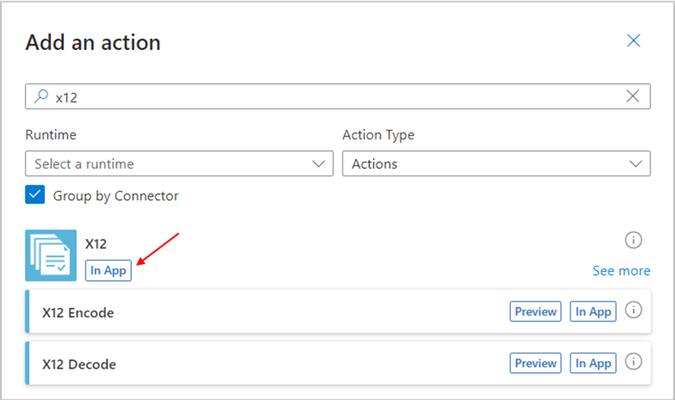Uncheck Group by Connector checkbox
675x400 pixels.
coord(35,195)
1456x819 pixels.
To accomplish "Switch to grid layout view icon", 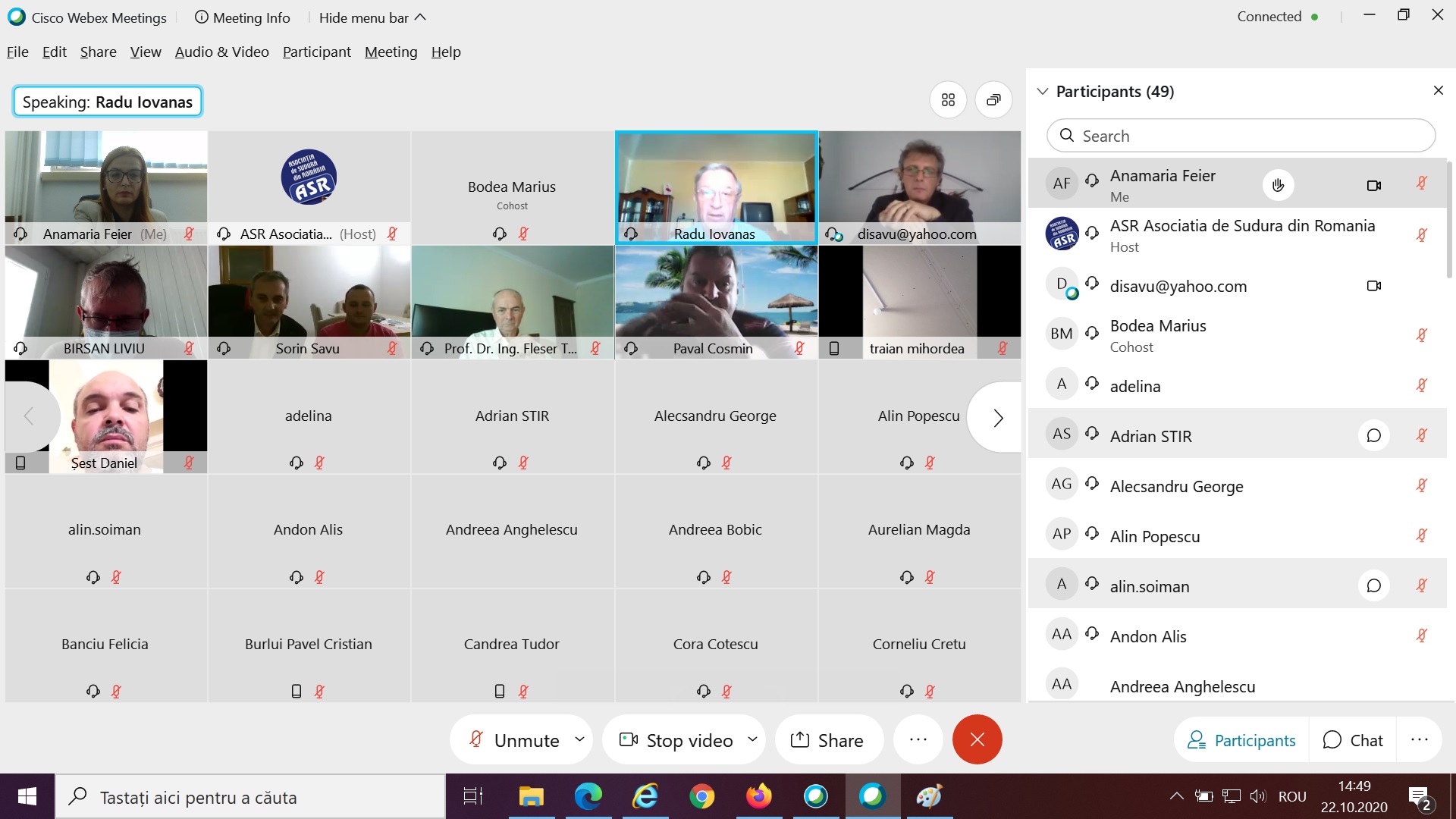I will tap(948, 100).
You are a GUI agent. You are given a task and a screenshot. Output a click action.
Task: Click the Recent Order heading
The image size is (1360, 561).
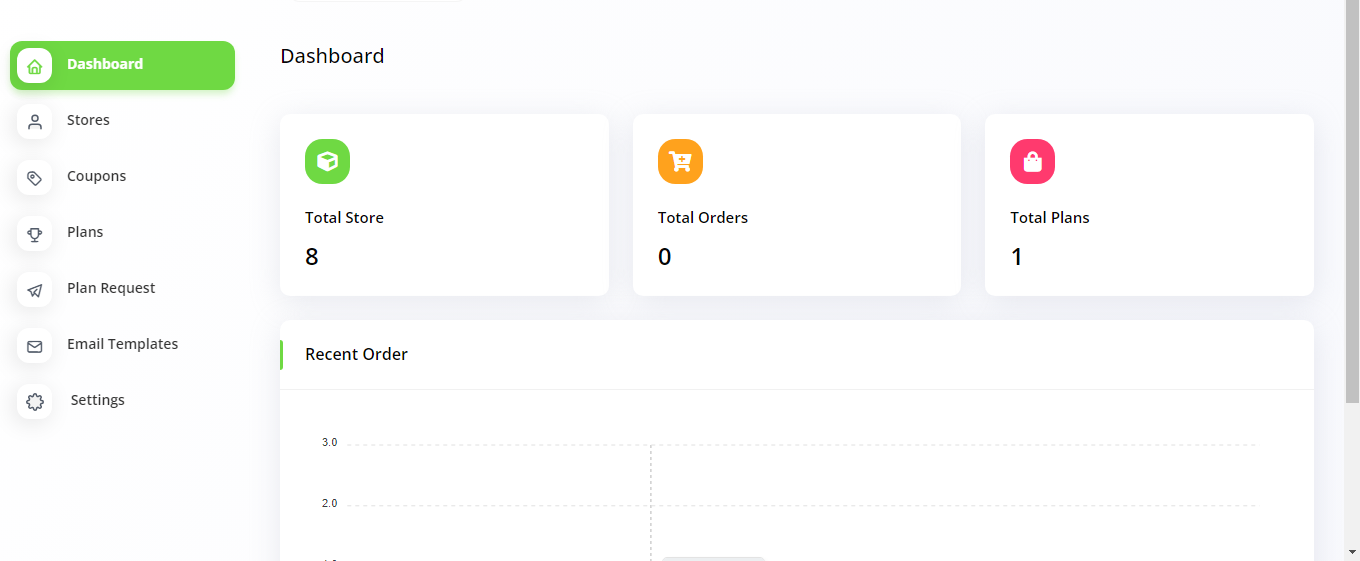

------------------------------------

_The problem_. Format the lines from the one containing "You are a GUI" through the end of the records as a JSON list of strings, one string per line, skipping any blank lines. Leave the pictures out of your answer.

_Task response_.
[
  "You are a GUI agent. You are given a task and a screenshot. Output a click action.",
  "Task: Click the Recent Order heading",
  "The image size is (1360, 561)."
]